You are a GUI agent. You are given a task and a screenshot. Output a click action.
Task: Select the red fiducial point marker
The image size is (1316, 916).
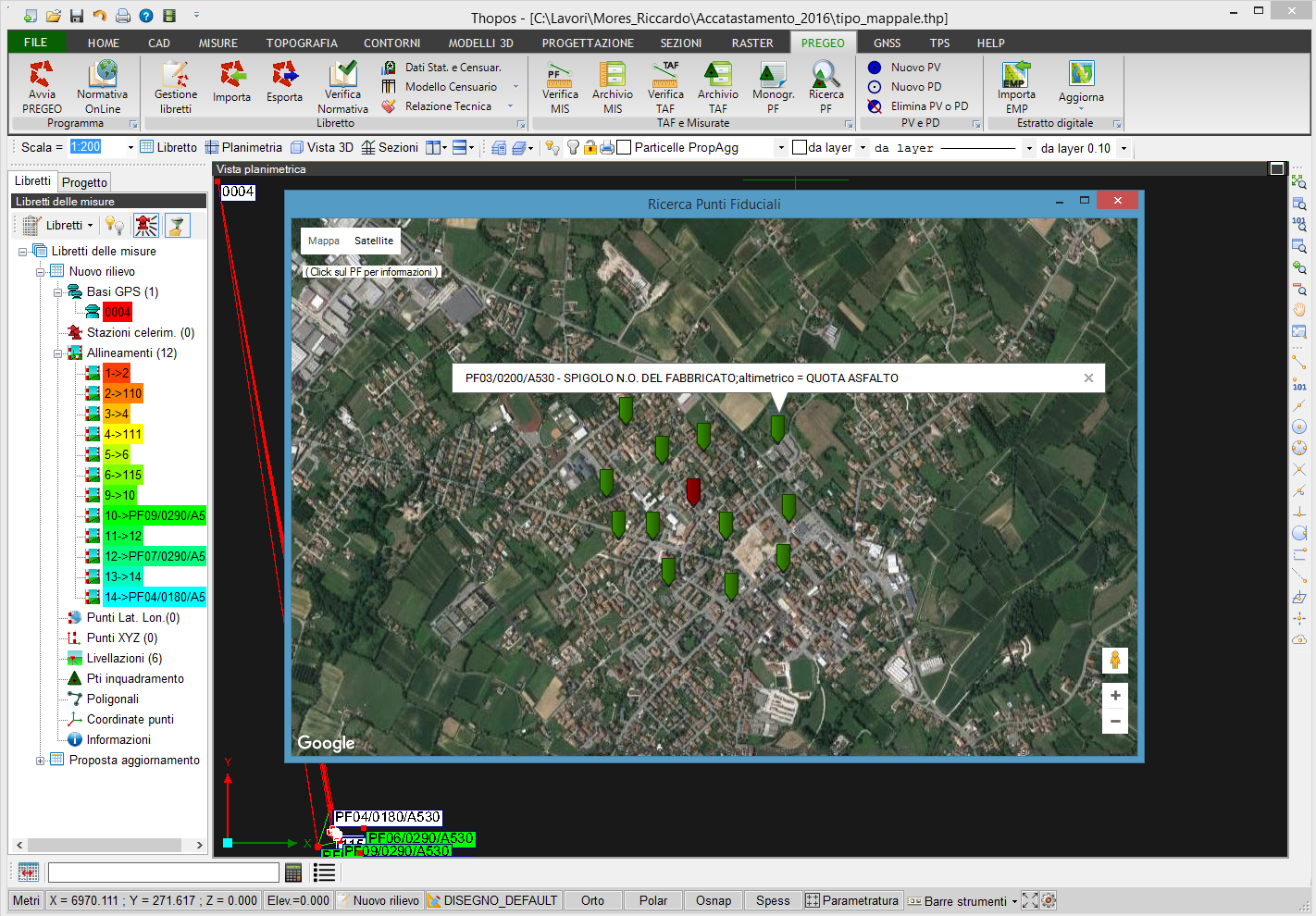click(x=693, y=489)
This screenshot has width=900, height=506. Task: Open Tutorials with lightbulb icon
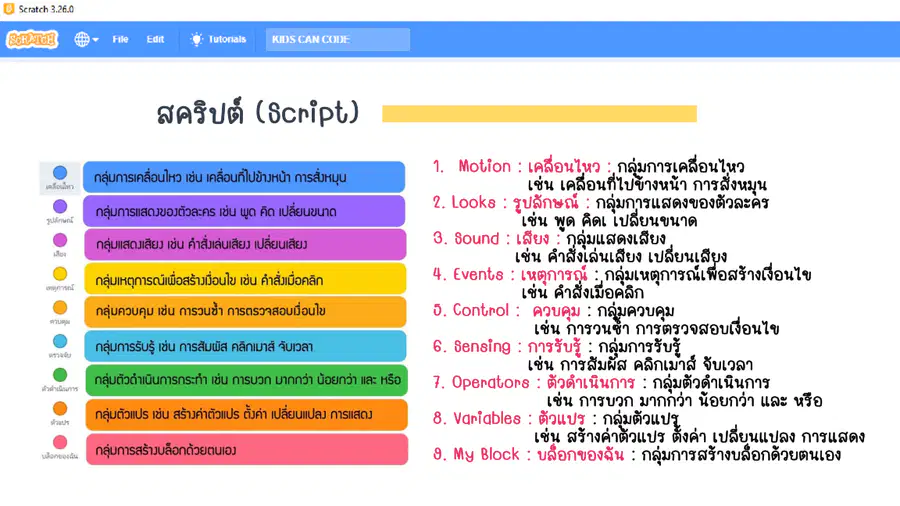[218, 39]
----------
_Directions_
Repeat the listing verbatim. Skip the pictures.

_Output for this exercise_
You are a GUI agent. You are given a task and a screenshot. Output a click action.
Task: Select the red fiducial point marker
The image size is (1316, 916).
click(x=693, y=489)
This screenshot has width=900, height=506. Task: Open Tutorials with lightbulb icon
[218, 39]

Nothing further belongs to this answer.